> Task item
Reproduce everything from the line that contains "The height and" down to the line that contains "the Auth Token" in the listing below, word for word and nothing more. Leave the pictures out.

> Data listing
============
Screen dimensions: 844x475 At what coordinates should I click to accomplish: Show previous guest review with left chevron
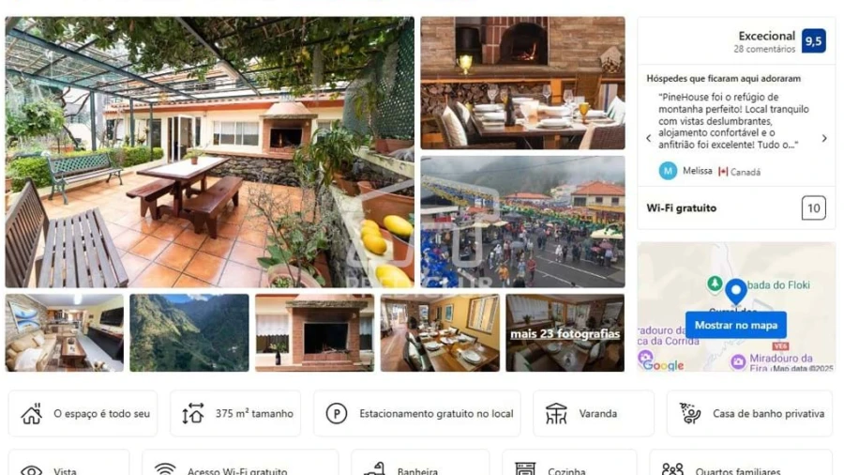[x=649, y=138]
============
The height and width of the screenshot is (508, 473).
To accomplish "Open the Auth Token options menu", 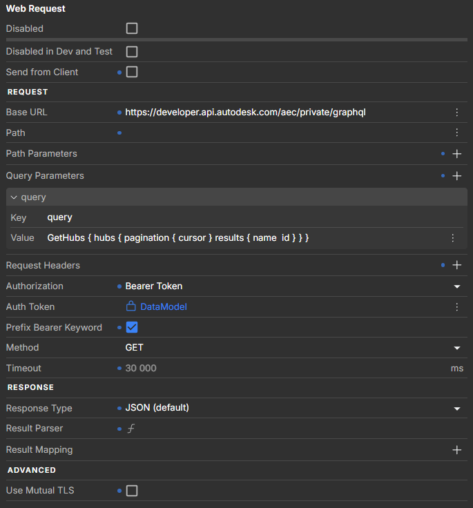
============
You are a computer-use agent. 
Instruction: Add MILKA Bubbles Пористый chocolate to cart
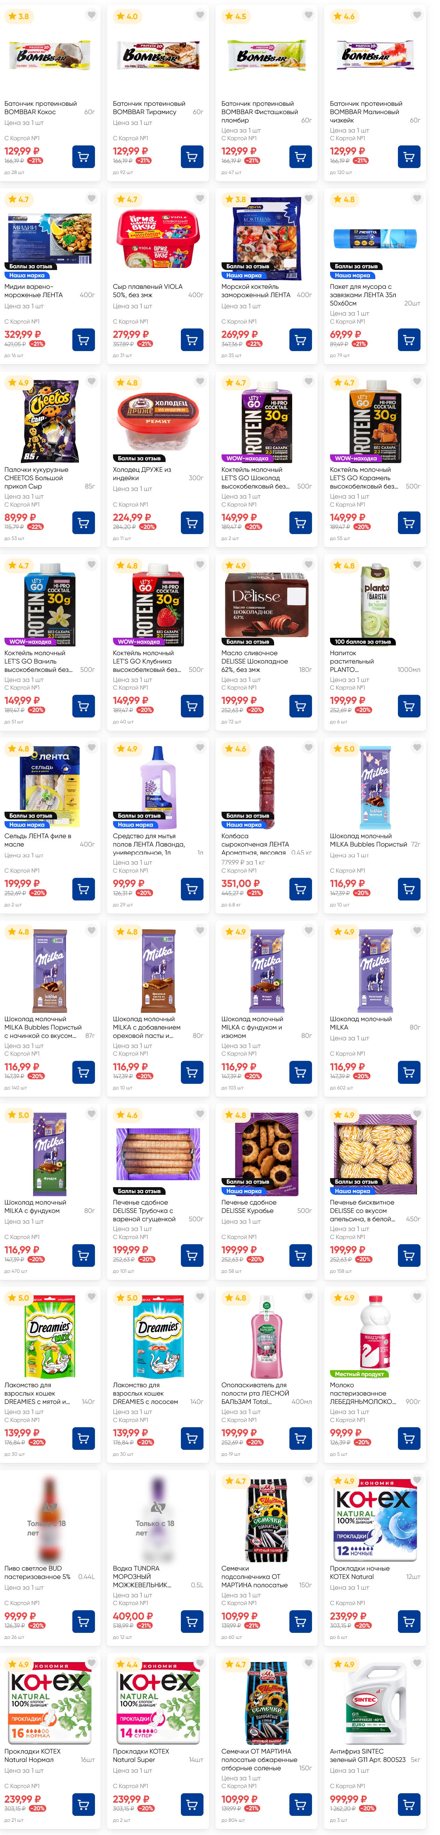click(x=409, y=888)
============
> Result of this exercise
The height and width of the screenshot is (508, 473).
To accomplish "Open the Auth Token options menu", 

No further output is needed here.